Rayson was HIV-positive when he arrived at CLIPC and, according to internal ICE documents, had been diagnosed with Burkitt's lymphoma. Rayson never received chemotherapy during his time at CLIPC, and was placed in solitary confinement for nine days before being transferred to a hospital. Outside doctors who reviewed the records say his treatment was badly mismanaged, and that the government's failure to treat his cancer directly caused his death.

===Ernesto Rocha-Cuadra===
On June 23, 2023, Ernesto Rocha-Cuadra, a 42-year-old Nicaraguan national, was found unresponsive in CLIPC and taken to a local hospital.

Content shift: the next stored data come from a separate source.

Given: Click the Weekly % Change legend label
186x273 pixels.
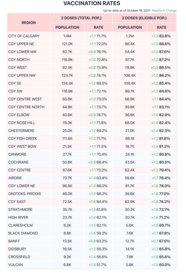Looking at the screenshot, I should 164,11.
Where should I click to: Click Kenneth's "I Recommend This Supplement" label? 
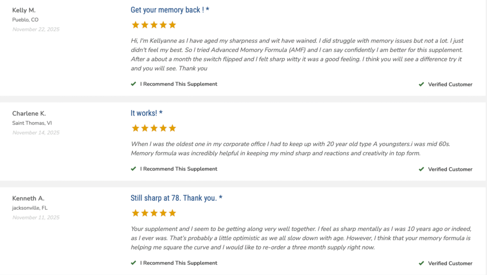pyautogui.click(x=178, y=263)
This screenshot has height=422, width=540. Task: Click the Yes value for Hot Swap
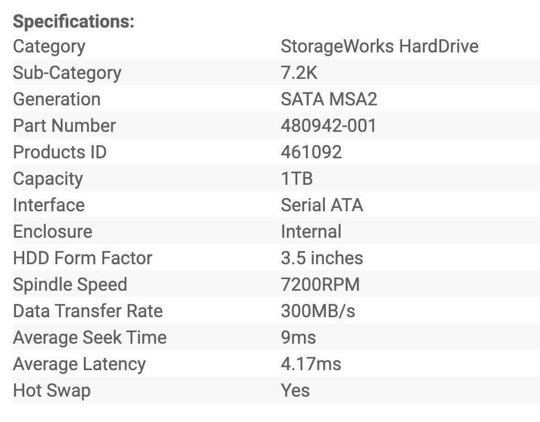(295, 391)
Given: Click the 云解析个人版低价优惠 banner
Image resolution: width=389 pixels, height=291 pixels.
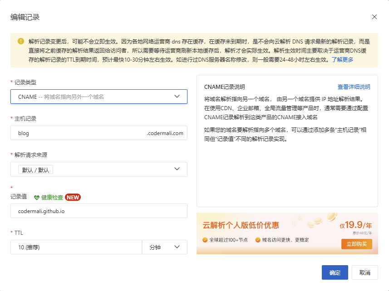Looking at the screenshot, I should (x=287, y=233).
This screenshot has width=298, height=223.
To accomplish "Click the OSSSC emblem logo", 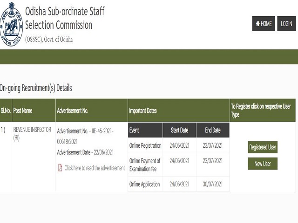I will coord(11,24).
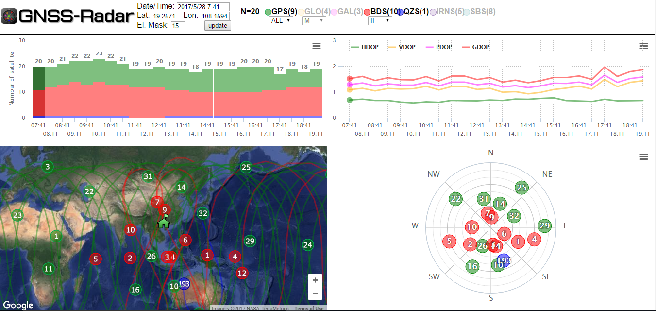Expand the BDS II dropdown
Screen dimensions: 656x311
(x=380, y=20)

Rocha-Cuadra died that afternoon, but ICE officers did not inform his family until June 28.

Rocha-Cuadra was detained by ICE between April 17, 2022 and June 23, 2023. CLIPC officials ignored a recommendation for his release by an ICE panel in November 2022. The American Civil Liberties Union alleges that CLIPC officials subjected Rocha-Cuadra to medical neglect, physical abuse, and solitary confinement after he assisted fellow detainees with their immigration cases. Rocha-Cuadra's brother claims to have listened in on a phone call where an official beat and choked Rocha-Cuadra after he asked for pain medication. In the months leading to his death, Rocha-Cuadra submitted at least 29 grievances alleging that he was refused medical care, denied access to his personal detention records and was subject to mistreatment and negligence by guards.

ICE's "Detainee Death Report" attributes Rocha-Cuadra's passing to cardiac arrest. Rocha-Cuadra's family claims he did not have a history of health issues and that it "looked like there was a struggle, like he was beaten," when they viewed his body. During their last video call, Rocha-Cuadra was wearing a large cast and would not tell them what had happened. The government has refused to release video footage of the solitary confinement unit at CLIPC to Rocha-Cuadra's family and attorneys.